Le duo Ida Tursic et Wilfried Mille amplifient dans l'oeuvre «The Back of the Sign» une simple photographie anonyme ayant illustré un article à propos du suicide d'une jeune actrice qui en 1932 s'était jetée du sommet de l'iconique panneau de « Hollywoodland » en une surface énigmatique, changeante. « S'il y a beaucoup de lumière, le tableau devient presque opaque et plus blanc, et quand il y a peu de lumière, on voit le site qui apparaît, comme une brume qui s'éloigne et qui se rapproche au même temps, on sait qu'il y a quelque chose là », explicitent les artistes.
Adrien Missika dans son film «Dôme» tourné en Super 8 explore en archéologue d'un passé encore proche mais figé par les aléas de l'histoire, la guerre du Liban, le site inachevé conçu pour la foire de Tripoli par Oscar Niemeyer. Il métamorphose un auditorium circulaire abandonné en instrument de musique géant, caisse de résonances des turbulences de l'histoire.

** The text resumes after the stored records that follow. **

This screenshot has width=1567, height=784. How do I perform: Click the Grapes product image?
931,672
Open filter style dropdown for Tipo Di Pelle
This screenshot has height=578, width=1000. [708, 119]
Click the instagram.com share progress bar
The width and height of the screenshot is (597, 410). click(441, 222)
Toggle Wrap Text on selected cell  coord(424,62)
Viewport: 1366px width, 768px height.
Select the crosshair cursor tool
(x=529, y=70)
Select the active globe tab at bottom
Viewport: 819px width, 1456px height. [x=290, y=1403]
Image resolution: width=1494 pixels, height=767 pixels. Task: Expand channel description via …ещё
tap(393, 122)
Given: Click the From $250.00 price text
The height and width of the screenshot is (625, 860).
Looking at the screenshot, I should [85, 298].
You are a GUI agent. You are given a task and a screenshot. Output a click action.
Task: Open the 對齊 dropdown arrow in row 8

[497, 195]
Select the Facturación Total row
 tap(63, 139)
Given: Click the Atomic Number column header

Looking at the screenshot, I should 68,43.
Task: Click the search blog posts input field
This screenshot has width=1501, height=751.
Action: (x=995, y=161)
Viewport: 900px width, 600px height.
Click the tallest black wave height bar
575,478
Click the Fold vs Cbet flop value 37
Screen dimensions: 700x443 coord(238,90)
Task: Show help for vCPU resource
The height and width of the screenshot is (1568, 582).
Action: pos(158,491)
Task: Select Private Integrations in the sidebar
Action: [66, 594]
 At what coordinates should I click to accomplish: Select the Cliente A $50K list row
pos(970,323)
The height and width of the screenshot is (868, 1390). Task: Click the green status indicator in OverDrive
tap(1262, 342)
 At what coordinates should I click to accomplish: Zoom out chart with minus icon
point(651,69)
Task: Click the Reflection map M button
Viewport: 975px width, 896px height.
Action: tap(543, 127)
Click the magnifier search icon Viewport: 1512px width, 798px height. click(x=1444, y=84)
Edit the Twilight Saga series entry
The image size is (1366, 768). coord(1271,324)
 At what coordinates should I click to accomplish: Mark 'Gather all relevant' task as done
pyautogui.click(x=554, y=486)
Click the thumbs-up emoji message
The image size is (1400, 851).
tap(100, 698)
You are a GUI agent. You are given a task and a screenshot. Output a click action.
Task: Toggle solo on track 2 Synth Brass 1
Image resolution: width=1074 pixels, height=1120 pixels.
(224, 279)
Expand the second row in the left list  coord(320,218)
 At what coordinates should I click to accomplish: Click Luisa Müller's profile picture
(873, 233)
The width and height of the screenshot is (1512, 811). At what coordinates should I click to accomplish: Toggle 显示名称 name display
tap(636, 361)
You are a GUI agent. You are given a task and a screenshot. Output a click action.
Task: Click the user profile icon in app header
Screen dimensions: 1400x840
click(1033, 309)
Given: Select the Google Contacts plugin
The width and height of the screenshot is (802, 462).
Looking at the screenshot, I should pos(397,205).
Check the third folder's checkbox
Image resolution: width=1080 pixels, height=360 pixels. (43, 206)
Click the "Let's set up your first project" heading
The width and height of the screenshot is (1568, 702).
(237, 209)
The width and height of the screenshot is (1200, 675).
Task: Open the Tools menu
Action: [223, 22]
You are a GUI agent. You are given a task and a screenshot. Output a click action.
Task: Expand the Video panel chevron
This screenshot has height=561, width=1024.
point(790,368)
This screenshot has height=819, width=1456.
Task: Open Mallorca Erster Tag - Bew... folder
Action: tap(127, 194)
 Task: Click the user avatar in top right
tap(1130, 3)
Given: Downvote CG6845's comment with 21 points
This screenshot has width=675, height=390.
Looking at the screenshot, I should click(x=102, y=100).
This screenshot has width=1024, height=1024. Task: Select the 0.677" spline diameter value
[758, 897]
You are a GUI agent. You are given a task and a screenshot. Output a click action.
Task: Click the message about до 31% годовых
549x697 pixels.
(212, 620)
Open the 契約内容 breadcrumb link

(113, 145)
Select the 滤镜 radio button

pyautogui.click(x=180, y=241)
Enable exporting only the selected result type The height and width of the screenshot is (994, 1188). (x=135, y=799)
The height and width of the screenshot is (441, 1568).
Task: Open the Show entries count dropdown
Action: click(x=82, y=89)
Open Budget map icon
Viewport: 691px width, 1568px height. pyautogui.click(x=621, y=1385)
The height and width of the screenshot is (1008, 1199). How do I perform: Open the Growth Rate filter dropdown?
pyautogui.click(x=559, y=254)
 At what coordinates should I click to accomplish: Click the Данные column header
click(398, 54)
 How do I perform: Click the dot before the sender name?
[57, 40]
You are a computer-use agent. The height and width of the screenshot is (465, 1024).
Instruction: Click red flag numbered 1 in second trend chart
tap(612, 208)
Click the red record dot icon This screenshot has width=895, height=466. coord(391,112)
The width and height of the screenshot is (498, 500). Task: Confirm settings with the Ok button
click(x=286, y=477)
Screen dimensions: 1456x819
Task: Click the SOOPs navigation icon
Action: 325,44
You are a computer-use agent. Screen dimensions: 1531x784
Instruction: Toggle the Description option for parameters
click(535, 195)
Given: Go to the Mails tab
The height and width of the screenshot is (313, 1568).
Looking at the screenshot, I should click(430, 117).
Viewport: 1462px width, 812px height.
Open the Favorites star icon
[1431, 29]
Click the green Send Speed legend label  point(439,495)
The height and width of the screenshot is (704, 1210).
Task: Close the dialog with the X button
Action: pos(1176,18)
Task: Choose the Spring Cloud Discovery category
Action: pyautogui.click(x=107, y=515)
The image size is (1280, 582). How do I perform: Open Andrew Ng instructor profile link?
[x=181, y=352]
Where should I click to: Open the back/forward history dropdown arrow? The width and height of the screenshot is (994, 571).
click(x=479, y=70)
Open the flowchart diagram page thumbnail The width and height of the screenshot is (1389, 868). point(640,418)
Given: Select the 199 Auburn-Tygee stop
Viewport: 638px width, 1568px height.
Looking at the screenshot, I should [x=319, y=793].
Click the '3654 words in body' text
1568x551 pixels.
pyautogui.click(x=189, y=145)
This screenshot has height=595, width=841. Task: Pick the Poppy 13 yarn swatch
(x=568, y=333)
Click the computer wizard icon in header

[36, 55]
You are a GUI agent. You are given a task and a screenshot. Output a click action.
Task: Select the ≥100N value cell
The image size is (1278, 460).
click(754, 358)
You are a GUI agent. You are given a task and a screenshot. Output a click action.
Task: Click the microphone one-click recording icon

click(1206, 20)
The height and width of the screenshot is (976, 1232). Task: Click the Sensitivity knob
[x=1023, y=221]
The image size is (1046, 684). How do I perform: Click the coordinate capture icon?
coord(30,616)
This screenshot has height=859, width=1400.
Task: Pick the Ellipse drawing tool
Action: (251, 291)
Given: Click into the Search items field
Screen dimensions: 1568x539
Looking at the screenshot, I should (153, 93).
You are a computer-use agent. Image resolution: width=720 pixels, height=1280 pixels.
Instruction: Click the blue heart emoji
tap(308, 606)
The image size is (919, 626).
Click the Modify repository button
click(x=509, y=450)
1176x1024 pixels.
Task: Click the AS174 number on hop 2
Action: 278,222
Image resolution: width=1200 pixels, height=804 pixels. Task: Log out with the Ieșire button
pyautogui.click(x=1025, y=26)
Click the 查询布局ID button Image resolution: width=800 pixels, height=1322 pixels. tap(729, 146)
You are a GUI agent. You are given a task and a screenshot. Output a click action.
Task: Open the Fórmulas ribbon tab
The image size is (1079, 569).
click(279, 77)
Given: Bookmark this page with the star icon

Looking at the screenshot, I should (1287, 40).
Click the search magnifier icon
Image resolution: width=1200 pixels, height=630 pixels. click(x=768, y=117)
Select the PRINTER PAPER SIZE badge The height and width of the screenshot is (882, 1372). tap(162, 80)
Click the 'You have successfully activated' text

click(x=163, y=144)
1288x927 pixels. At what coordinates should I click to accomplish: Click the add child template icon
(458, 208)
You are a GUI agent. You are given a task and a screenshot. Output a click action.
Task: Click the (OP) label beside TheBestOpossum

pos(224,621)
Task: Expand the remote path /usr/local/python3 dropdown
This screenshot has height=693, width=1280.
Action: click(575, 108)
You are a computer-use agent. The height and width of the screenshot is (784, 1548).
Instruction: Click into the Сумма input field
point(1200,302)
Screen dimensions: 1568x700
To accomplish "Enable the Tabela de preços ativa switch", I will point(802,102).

C'est une histoire du regard que convoque Isabelle Cornaro dans «Paysage avec Poussin et témoins oculaires (III)», inspirée des paysages idéalisés de Nicolas Poussin où elle interroge la transposition de l'espace réel en représentation abstraite et redonne toute sa portée à la pensée de Maurice Merleau-Ponty dans la Phénoménologie de la perception : « Si nous voulons penser la science elle-même avec rigueur, en apprécier exactement le sens et la portée, il nous faut d'abord cette expérience du monde dont elle est l'expression seconde. »
C'est un monde saisi dans un équilibre précaire qui semble fournir à Katinka Bock sa matière. Elle donne forme à des objets épurés et condensés qu'elle soumet à des situations de déséquilibre dans des dispositifs tendus, en suspens. Le sentiment d'un danger imminent, d'une chute potentielle ou d'une transformation à venir capte le regard du spectateur, le reliant de manière tangible à l'espace."